- **REQUIREMENT**
Rewrite the rows starting at the one containing "Viewport: 1024px width, 391px" and ending with the last row, replacing "Collapse" with "Expand" and keeping everything else unchanged.

═══ DATA EXTRACT

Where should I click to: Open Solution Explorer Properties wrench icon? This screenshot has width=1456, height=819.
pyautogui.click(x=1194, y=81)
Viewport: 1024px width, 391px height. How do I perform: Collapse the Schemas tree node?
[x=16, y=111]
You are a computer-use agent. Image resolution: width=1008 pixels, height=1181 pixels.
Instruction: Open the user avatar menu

══════

- **RESPONSE TO THE TASK**
Viewport: 1024px width, 391px height. How do I perform: Expand the Schemas tree node?
[x=16, y=111]
You are a computer-use agent. Image resolution: width=1008 pixels, height=1181 pixels.
Instruction: Open the user avatar menu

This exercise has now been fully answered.